趣味をビジネスにすることの厳しい現実
健一さんは経理の仕事を続けながら、副業として陶芸作品の販売を始めることにした。しかし、最初はなかなか売れず、展示会に出品しても関心を持ってもらえないことが多かった。娘さんの手ほどきでオンラインショップを開設してみたが、アクセス数が少なく収入もほとんどなかった。
また、陶芸に集中するあまり、本業の経理の仕事に支障をきたしはじめた。あるときには、信頼してくれていた上司から「最近、業務態度が怠慢にみえる」と叱責される始末。

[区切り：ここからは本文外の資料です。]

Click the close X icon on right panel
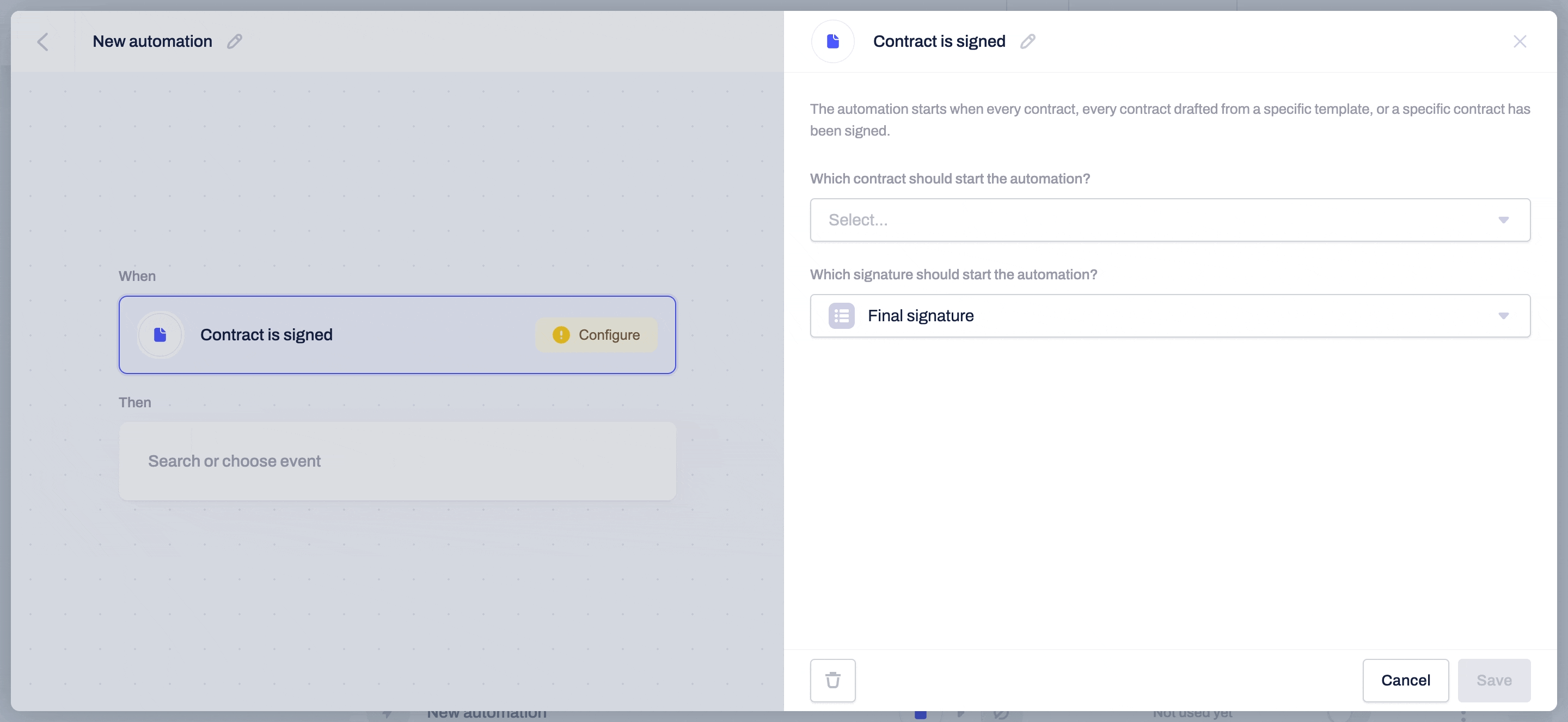The height and width of the screenshot is (722, 1568). point(1520,41)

陶芸の材料費や道具の費用がかさみ、家計にも負担をかけてしまった。とうとう家族からも「副業なんてやめて、本業に専念したら?」という声が上がり、健一さんは自分の選択に悩む日々が続いた。
カフェオーナーとのコラボで見えた新たな道
そんな時、健一さんは地元のカフェのオーナーである高橋さん(仮名)と出会った。高橋さんは、地元のアーティストとコラボレーションしてカフェの空間を彩りたいと考えていた。彼は健一さんの作品に魅了され、「カフェの一角で作品を展示販売してみませんか?」と提案したのである。
健一さんはこの提案を受け入れ、高橋さんのカフェで作品を展示販売することになった。初めての展示の日、健一さんは緊張しながらも、カフェの一角に自分の作品を並べた。訪問客がどのような反応を示すのか、内心不安でいっぱいだったが、初日の夕方、一人の女性がコーヒーを飲みながら、じっと彼の作品を見つめているのに気づいた。

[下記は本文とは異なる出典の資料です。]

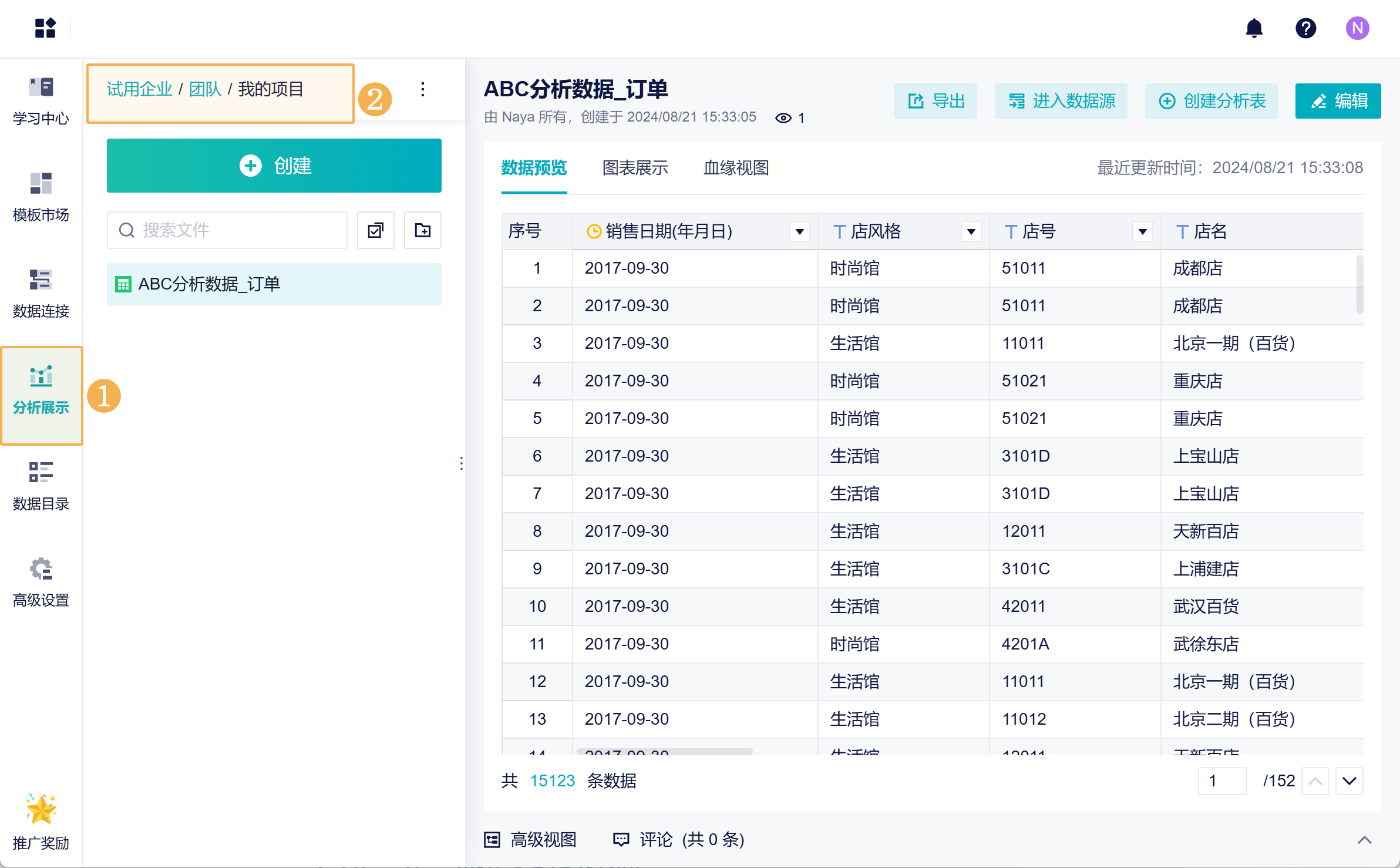Click the 创建分析表 button
Image resolution: width=1400 pixels, height=868 pixels.
pyautogui.click(x=1211, y=101)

その女性はカウンター内の高橋さんに「この作家さんはどんな方なんですか?」と尋ねた。高橋さんが、すかさず目くばせして合図をする。健一さんは思い切って自己紹介し、作品に込めた思いや制作過程を説明した。
女性は興味深そうに話を聞き、「とても気に入りました。私の家にも飾りたいので購入します」と言ってくれた。健一さんにとっては、これがカフェで初めての販売だった。この経験は、彼に大きな自信を与えることになる。